Problem description => Print the lines from the one containing "You are a computer-use" through the end of the listing below, exactly as written. Any pictures stay out.
### Record set
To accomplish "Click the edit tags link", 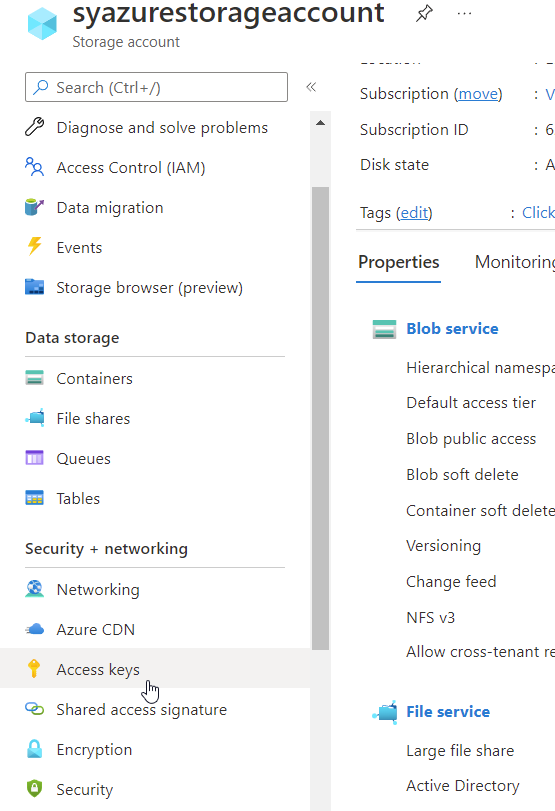I will pyautogui.click(x=414, y=213).
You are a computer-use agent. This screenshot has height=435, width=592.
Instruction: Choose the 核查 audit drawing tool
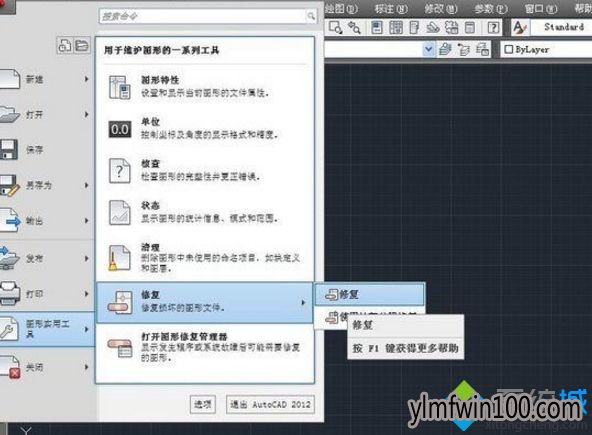click(x=205, y=170)
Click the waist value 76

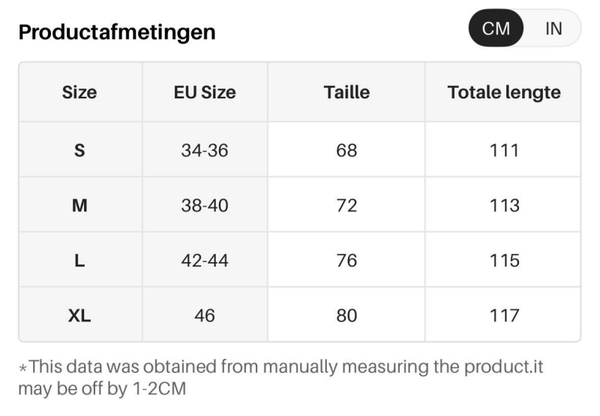[x=347, y=260]

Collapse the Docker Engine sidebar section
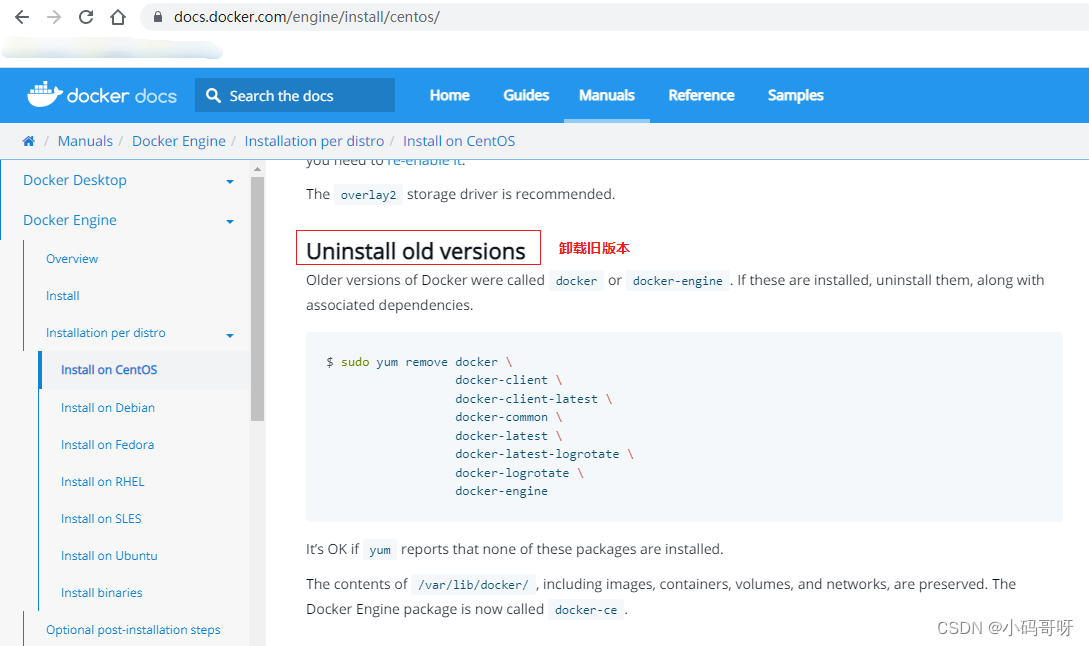[230, 221]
######
Expected answer =>
You are a computer-use agent. This screenshot has height=435, width=592.
Instruction: Choose the 核查 audit drawing tool
click(x=205, y=170)
Click the waist value 76

[x=347, y=260]

Collapse the Docker Engine sidebar section
[230, 221]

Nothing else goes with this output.